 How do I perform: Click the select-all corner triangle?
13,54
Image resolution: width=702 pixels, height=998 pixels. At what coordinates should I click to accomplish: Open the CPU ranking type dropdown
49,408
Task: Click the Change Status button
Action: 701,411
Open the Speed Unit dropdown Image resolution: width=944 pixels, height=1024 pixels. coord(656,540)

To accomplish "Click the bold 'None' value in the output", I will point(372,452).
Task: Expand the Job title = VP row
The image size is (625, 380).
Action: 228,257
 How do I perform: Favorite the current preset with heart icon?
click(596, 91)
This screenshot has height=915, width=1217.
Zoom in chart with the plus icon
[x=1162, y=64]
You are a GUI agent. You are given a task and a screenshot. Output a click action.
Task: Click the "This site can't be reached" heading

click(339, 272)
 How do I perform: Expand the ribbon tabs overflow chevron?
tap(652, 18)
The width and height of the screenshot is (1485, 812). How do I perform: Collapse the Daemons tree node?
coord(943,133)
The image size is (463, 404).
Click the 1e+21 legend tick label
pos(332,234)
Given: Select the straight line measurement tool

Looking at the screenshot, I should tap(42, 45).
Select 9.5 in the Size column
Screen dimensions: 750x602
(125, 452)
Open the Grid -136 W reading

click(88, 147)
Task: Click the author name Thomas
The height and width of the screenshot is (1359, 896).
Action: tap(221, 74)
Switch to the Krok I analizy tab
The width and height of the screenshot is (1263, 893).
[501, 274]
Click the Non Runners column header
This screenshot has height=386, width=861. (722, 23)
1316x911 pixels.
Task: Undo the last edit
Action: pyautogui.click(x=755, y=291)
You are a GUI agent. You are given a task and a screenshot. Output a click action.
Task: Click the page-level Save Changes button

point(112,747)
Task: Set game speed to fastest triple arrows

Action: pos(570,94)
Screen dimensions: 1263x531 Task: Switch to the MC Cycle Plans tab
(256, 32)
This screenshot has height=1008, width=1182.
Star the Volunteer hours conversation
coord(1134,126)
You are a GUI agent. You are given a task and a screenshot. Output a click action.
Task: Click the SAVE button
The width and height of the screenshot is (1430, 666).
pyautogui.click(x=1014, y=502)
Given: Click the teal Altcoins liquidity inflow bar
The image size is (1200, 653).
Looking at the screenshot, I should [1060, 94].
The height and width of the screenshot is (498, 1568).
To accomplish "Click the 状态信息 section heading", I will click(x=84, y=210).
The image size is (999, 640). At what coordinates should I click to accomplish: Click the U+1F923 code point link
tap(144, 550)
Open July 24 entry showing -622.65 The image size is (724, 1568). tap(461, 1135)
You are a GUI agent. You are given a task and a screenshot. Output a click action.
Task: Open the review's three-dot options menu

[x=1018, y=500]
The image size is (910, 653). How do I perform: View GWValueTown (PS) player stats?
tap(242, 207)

######

**Task details**
Restate the records above exactly.

**Written response**
 How do I perform: Click the select-all corner triangle?
13,54
Image resolution: width=702 pixels, height=998 pixels. At what coordinates should I click to accomplish: Open the CPU ranking type dropdown
49,408
Task: Click the Change Status button
Action: 701,411
Open the Speed Unit dropdown Image resolution: width=944 pixels, height=1024 pixels. coord(656,540)

To accomplish "Click the bold 'None' value in the output", I will point(372,452).
Task: Expand the Job title = VP row
The image size is (625, 380).
Action: 228,257
 How do I perform: Favorite the current preset with heart icon?
click(596, 91)
This screenshot has height=915, width=1217.
Zoom in chart with the plus icon
[x=1162, y=64]
You are a GUI agent. You are given a task and a screenshot. Output a click action.
Task: Click the "This site can't be reached" heading

click(339, 272)
 How do I perform: Expand the ribbon tabs overflow chevron?
tap(652, 18)
The width and height of the screenshot is (1485, 812). How do I perform: Collapse the Daemons tree node?
coord(943,133)
The image size is (463, 404).
Click the 1e+21 legend tick label
pos(332,234)
Given: Select the straight line measurement tool

Looking at the screenshot, I should tap(42, 45).
Select 9.5 in the Size column
Screen dimensions: 750x602
(125, 452)
Open the Grid -136 W reading

click(88, 147)
Task: Click the author name Thomas
The height and width of the screenshot is (1359, 896).
Action: tap(221, 74)
Switch to the Krok I analizy tab
The width and height of the screenshot is (1263, 893).
[501, 274]
Click the Non Runners column header
This screenshot has height=386, width=861. (722, 23)
1316x911 pixels.
Task: Undo the last edit
Action: pyautogui.click(x=755, y=291)
You are a GUI agent. You are given a task and a screenshot. Output a click action.
Task: Click the page-level Save Changes button

point(112,747)
Task: Set game speed to fastest triple arrows

Action: pos(570,94)
Screen dimensions: 1263x531 Task: Switch to the MC Cycle Plans tab
(256, 32)
This screenshot has height=1008, width=1182.
Star the Volunteer hours conversation
coord(1134,126)
You are a GUI agent. You are given a task and a screenshot. Output a click action.
Task: Click the SAVE button
The width and height of the screenshot is (1430, 666).
pyautogui.click(x=1014, y=502)
Given: Click the teal Altcoins liquidity inflow bar
The image size is (1200, 653).
Looking at the screenshot, I should [1060, 94].
The height and width of the screenshot is (498, 1568).
To accomplish "Click the 状态信息 section heading", I will click(x=84, y=210).
The image size is (999, 640). At what coordinates should I click to accomplish: Click the U+1F923 code point link
tap(144, 550)
Open July 24 entry showing -622.65 The image size is (724, 1568). tap(461, 1135)
You are a GUI agent. You are given a task and a screenshot. Output a click action.
Task: Open the review's three-dot options menu

[x=1018, y=500]
The image size is (910, 653). How do I perform: View GWValueTown (PS) player stats?
tap(242, 207)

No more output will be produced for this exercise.